A few weeks back, nearly halfway through my Lenten fast from Facebook, I read the following article: http://www.cnn.com/2010/CRIME/03/24/north.carolina.freed.inmate/index.html?iref=allsearch
What struck me was Greg's conclusion about Facebook: "Neat but a waste of time." Last year, I also fasted from Facebook during Lent and it was a very interesting experience. I wrote Facebook statuses during the season, although did not post them until the end. I felt compelled to describe my life. I was reflective about the compulsion and the need for feedback.
Maybe it was because it wasn't the first time, but fasting from Lent this year was different. Very very quickly I stopped being inclined to pause in the middle of the action to think of a great caption that would get response from my Facebook friends. I just stopped narrating and started living.

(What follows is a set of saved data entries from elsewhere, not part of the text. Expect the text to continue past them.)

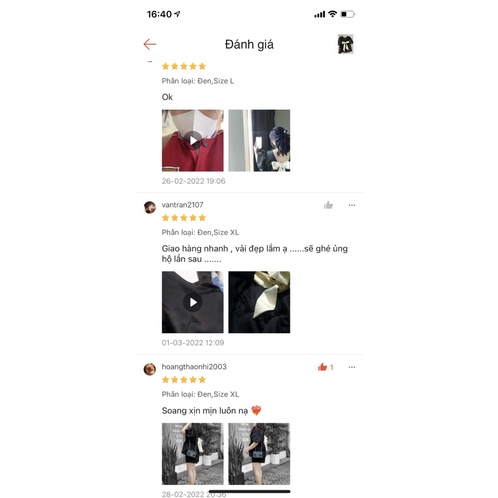Image resolution: width=498 pixels, height=498 pixels.
Task: Tap the iOS home indicator bar
Action: (x=249, y=491)
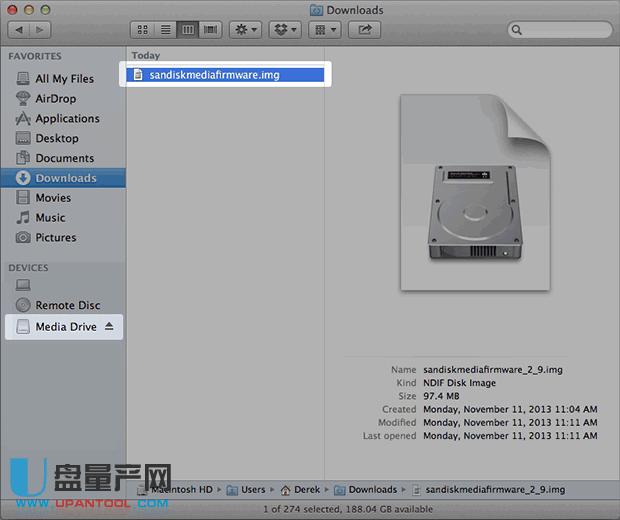Open the Desktop folder in sidebar
The image size is (620, 520).
coord(56,139)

What I missed this year was the news of others. I heard that two people had called it quits on their marriage and I broke my fast to check their relationship status on Facebook. I did go on on Sundays, briefly, not to post or to play but to scan for babies, broken bones and book news.

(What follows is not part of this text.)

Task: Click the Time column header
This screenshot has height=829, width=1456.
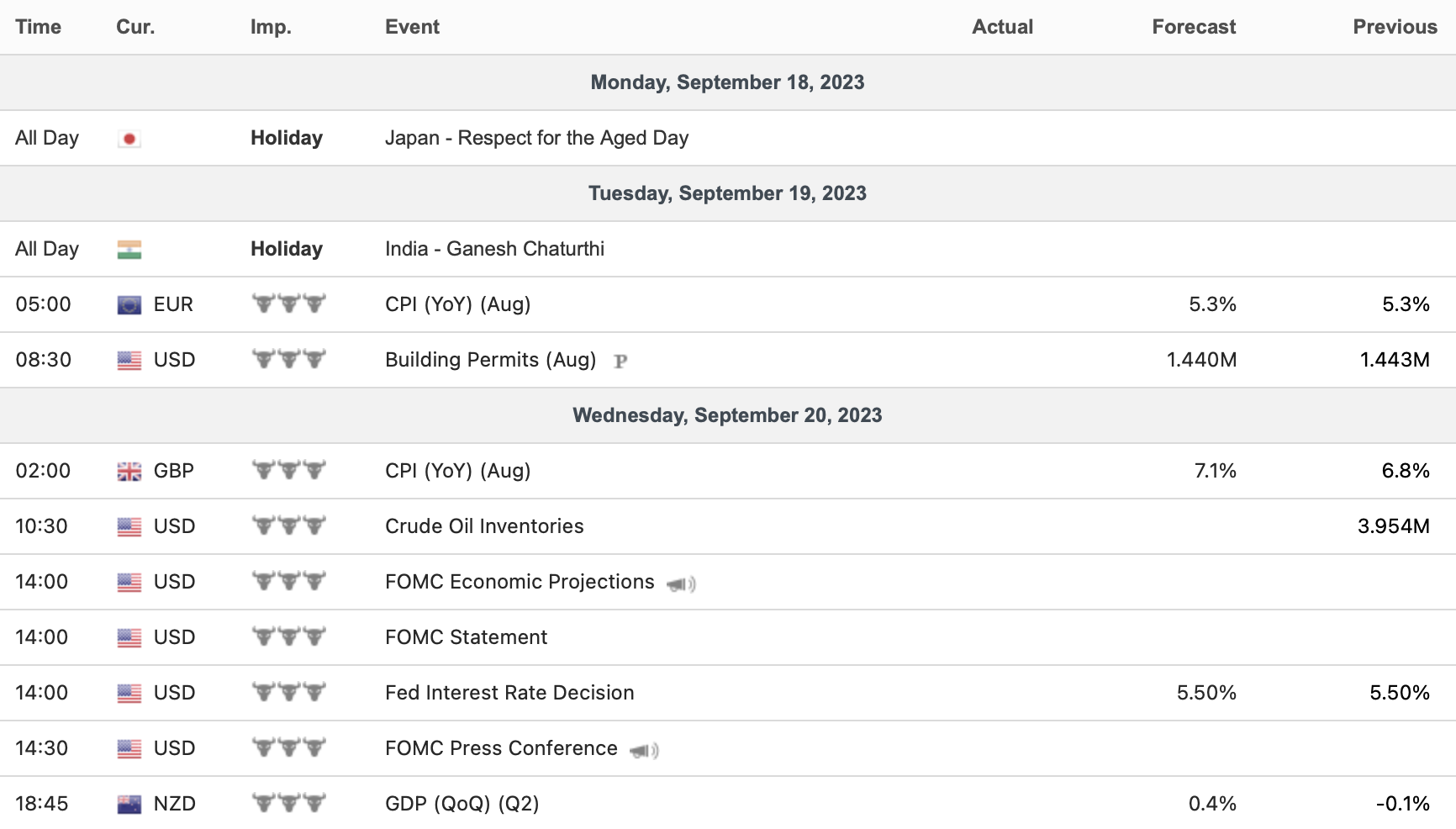Action: point(39,27)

My fast was not the spiritual exercise it was last year. I did not come away with a sense that it drew me particularly closer to God, but it did make me recognize that I was addicted to praise or at least feedback. But I also realized that the need to communicate is a good and healthy thing. The question was where would I spend my daily allotment of words. Like a news ticker, constantly changing, the words I write on Facebook are soon replaced by other words. The quick quip, the wry comment seem easy.

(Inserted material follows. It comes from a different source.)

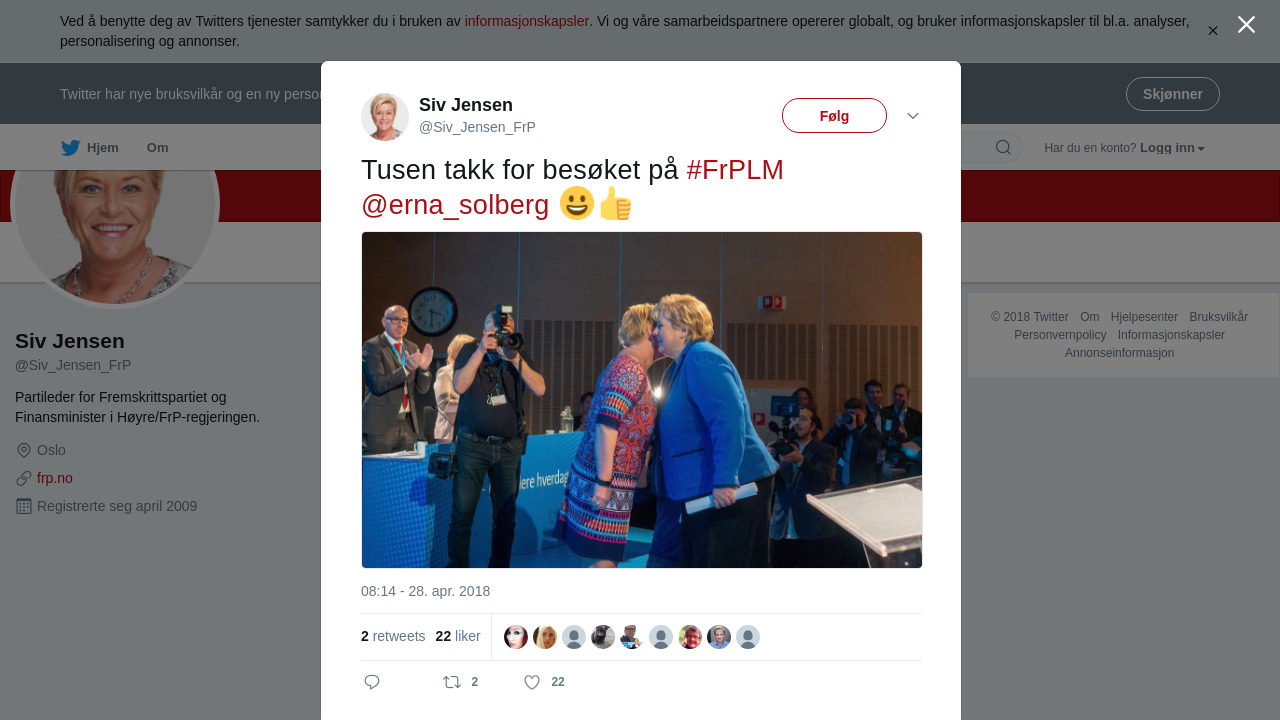The width and height of the screenshot is (1280, 720).
Task: Click the Følg button
Action: (834, 116)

A few weeks into the fast, I decided to revive this blog. I don't spend ages on it - far less than I did on Facebook frankly - but somehow it seems a bit less ephemeral, a bit more substantial an activity. I also made a point of emailing my friends more, or calling them, or even getting together. Most of all, I did not bounce back and forth to the computer, and away from my life, looking at who had commented, or "liked" what I had written. The intriguing thing to me about this blog is that very few readers are commenting here, even though I know there are a number of people reading it. I don't feel like I'm writing into a vacuum, but neither am I expecting instant gratification from it. Some of the blog posts have even been transformed into articles or pieces of writing to be shared with a wider audience.
Re-entering the Facebook world last year after Lent felt like the hesitation I experience before jumping into a cold pool - but this year I have a different metaphor: it reminds me of salt. Apparently, if you salt your food heavily, unsalted food tastes bland and tasteless. However, if you cut back salt, over time your tastebuds adjust so that even mildly salted food tastes salty to you. And over 40 days, my tastes have adjusted.
I'm back on Facebook and I know the routine, know what to do, but it's feeling a bit like going back to an old boyfriend, or a friend from long ago who expects you to be the same person you used to be - or like eating what tastes like overly salty food. I can tell that I'm adjusting to the saltiness - a few smart remarks here and there, a few approving "likes", and I'm checking lots of times a day.
It's just that I liked the fresh taste of life.